The path to mastery is not easy, but simple
Sitting at the feet of the Ancient One, Strange despairs of learning the secrets of the magic she offers. “But even if my fingers were able to do that,” he says, “How do I get from here…” (indicating where he’s sitting) “…to there.” (pointing to where she sits.) She asks, “How did you become a doctor?” He answers, “Study and practice. Years of it.”
Over the course of my 30-year career in IT, I’ve had the privilege to work with an astounding number of brilliant minds. These talented engineers and designers have unselfishly passed along hints and secrets on a daily basis. For that, I am sincerely grateful.
Even so, none of what we do comes easily. It requires, as Doctor Strange observed, study and practice, and often years of it to truly develop mastery. And usually in IT, the thing we’re trying to master is a moving target, morphing from one form to another as technology continues to evolve at a breakneck pace.
But despite that, the mastery we acquire is rarely as impossible as it feels on that first day when we attempt to write our first line of code, configure our first router, or install our first server.
Even if words aren’t spells, they have power and must be treated with care
In the moments before Strange exposes the secret of the Ancient One’s long life, she warns him, “Choose your next words very carefully, Doctor Strange.” Not heeding her warning, Strange barrels on. In doing so, he sows the seeds of distrust and anger that ultimately lead to his friend Mordo becoming a lifelong nemesis.
It’s important to recognize that nothing that Strange said was wrong. Nor was he wrong in challenging the Ancient One’s choices. But doing so publicly, and in anger, and using the words he did, created more problems than he could have ever predicted.
In IT, we place great value in the Truth. In fact, I’ve written about it a lot lately:
But there is a difference between being honest and being insulting; between being assertive and aggressive; between uncovering the truth and exposing faults purely for the sake of diminishing.
It’s an undeniable reality that the world has become more crass. Dangerously so, in fact. Not just as IT professionals, but as good faith participants in humanity, we have the ability and responsibility to change that trend, if we can. It means that even when we understand the pure facts, that we, like Doctor Strange, also choose our words very carefully.

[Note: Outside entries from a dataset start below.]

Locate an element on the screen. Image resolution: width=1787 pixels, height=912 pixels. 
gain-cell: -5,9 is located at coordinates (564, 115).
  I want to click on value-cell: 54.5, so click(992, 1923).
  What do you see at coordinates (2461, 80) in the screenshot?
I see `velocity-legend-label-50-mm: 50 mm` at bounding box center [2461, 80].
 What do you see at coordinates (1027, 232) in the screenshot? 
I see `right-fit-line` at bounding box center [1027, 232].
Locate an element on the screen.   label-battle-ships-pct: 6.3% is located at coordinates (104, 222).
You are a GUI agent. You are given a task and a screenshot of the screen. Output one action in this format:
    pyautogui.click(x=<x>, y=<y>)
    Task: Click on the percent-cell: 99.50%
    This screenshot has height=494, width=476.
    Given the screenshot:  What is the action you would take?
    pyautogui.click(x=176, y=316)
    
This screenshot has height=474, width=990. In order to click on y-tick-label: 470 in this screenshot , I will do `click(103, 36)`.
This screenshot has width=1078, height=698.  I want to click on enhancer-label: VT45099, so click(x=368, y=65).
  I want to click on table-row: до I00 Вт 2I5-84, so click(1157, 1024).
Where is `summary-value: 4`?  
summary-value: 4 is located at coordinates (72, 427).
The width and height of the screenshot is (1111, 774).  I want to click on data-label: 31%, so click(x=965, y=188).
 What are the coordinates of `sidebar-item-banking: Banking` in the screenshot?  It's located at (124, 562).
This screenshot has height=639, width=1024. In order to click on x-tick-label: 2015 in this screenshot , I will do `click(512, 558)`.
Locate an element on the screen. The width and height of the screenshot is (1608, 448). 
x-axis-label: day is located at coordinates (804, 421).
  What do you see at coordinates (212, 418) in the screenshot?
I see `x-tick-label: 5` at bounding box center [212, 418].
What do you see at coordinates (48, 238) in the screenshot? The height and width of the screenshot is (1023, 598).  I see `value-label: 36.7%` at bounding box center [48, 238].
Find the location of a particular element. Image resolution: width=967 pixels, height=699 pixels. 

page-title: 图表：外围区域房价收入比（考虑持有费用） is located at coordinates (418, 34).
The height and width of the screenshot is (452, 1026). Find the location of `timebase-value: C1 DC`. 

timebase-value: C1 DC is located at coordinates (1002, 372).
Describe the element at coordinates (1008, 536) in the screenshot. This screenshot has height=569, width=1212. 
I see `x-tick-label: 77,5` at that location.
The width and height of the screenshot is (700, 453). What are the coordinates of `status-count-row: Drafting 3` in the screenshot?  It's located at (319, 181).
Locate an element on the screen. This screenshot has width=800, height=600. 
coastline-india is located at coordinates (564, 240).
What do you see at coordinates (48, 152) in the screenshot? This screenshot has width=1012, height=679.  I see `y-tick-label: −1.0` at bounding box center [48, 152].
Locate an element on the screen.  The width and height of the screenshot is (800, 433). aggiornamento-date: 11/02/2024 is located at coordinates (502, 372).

Never doubt, diminish, or dismiss your value or importance
Denying that magic exists, Doctor Strange exclaims, “We are made of matter and nothing more. We’re just another tiny, momentary speck in an indifferent universe.” This is the point at which the Ancient One opens Strange’s eyes to the infinitude of reality, and asks, “Who are you in this vast multiverse, Mr. Strange?” The question is not meant to diminish Strange, but to point out that there is, in fact, a place and role and opportunity for greatness for every living being.
Walk into the convention hall at Cisco Live!, Microsoft Ignite, VMWorld, or CeBIT, and you begin to grasp the enormity of the IT community. In doing so, it’s easy to believe that nothing we have to say or contribute is new or even meaningful in any way. We fall into the trap of being a technological Ecclesiastes, thinking there’s nothing new under the sun.
The truth is that nothing could be further from the truth. It is our experiences, and our willingness to share them, that makes IT such a vibrant profession and community of individuals. Our struggles provide the motivation for solutions that otherwise would never be imagined. It is the intersection of our humanity with our abilities that create the compelling stories that inspire the next generation of IT professionals.